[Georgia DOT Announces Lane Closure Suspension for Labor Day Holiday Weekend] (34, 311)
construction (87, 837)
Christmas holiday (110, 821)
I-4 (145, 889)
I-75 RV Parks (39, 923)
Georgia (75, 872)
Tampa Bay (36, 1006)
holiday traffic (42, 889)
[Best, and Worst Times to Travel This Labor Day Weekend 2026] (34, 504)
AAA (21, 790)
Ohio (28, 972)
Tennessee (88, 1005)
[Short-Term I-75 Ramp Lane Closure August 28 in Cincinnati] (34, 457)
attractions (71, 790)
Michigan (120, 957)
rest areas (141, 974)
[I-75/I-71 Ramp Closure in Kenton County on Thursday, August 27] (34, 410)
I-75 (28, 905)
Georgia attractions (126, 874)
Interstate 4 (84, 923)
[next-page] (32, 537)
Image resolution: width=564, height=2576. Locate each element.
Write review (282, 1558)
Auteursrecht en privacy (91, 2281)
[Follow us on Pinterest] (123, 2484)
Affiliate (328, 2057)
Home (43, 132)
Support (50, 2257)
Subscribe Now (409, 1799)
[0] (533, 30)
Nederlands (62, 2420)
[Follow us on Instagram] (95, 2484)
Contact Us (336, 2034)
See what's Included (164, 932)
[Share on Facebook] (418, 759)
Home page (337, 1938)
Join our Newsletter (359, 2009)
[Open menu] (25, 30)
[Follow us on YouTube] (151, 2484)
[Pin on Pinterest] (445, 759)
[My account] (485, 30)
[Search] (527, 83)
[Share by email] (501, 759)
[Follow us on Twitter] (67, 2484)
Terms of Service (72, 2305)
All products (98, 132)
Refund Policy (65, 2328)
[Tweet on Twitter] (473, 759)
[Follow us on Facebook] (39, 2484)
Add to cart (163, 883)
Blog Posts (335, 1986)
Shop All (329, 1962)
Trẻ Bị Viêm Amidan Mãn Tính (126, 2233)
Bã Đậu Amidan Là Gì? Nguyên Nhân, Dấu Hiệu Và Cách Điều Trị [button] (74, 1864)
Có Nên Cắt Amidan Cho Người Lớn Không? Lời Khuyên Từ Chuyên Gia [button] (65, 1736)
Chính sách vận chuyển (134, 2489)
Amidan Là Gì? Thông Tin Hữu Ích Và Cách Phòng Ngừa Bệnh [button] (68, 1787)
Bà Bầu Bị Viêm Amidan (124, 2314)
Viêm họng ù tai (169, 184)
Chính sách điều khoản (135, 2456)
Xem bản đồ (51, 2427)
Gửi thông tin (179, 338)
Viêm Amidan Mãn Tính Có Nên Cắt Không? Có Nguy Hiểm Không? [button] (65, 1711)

┄┄┄┄┄┄

As the exercise requires, copy out the data shown above word for word.

[Georgia DOT Announces Lane Closure Suspension for Labor Day Holiday Weekend] (34, 311)
construction (87, 837)
Christmas holiday (110, 821)
I-4 (145, 889)
I-75 RV Parks (39, 923)
Georgia (75, 872)
Tampa Bay (36, 1006)
holiday traffic (42, 889)
[Best, and Worst Times to Travel This Labor Day Weekend 2026] (34, 504)
AAA (21, 790)
Ohio (28, 972)
Tennessee (88, 1005)
[Short-Term I-75 Ramp Lane Closure August 28 in Cincinnati] (34, 457)
attractions (71, 790)
Michigan (120, 957)
rest areas (141, 974)
[I-75/I-71 Ramp Closure in Kenton County on Thursday, August 27] (34, 410)
I-75 (28, 905)
Georgia attractions (126, 874)
Interstate 4 (84, 923)
[next-page] (32, 537)
Image resolution: width=564, height=2576. Locate each element.
Write review (282, 1558)
Auteursrecht en privacy (91, 2281)
[Follow us on Pinterest] (123, 2484)
Affiliate (328, 2057)
Home (43, 132)
Support (50, 2257)
Subscribe Now (409, 1799)
[0] (533, 30)
Nederlands (62, 2420)
[Follow us on Instagram] (95, 2484)
Contact Us (336, 2034)
See what's Included (164, 932)
[Share on Facebook] (418, 759)
Home page (337, 1938)
Join our Newsletter (359, 2009)
[Open menu] (25, 30)
[Follow us on YouTube] (151, 2484)
[Pin on Pinterest] (445, 759)
[My account] (485, 30)
[Search] (527, 83)
[Share by email] (501, 759)
[Follow us on Twitter] (67, 2484)
Terms of Service (72, 2305)
All products (98, 132)
Refund Policy (65, 2328)
[Tweet on Twitter] (473, 759)
[Follow us on Facebook] (39, 2484)
Add to cart (163, 883)
Blog Posts (335, 1986)
Shop All (329, 1962)
Trẻ Bị Viêm Amidan Mãn Tính (126, 2233)
Bã Đậu Amidan Là Gì? Nguyên Nhân, Dấu Hiệu Và Cách Điều Trị [button] (74, 1864)
Có Nên Cắt Amidan Cho Người Lớn Không? Lời Khuyên Từ Chuyên Gia [button] (65, 1736)
Chính sách vận chuyển (134, 2489)
Amidan Là Gì? Thông Tin Hữu Ích Và Cách Phòng Ngừa Bệnh [button] (68, 1787)
Bà Bầu Bị Viêm Amidan (124, 2314)
Viêm họng ù tai (169, 184)
Chính sách điều khoản (135, 2456)
Xem bản đồ (51, 2427)
Gửi thông tin (179, 338)
Viêm Amidan Mãn Tính Có Nên Cắt Không? Có Nguy Hiểm Không? [button] (65, 1711)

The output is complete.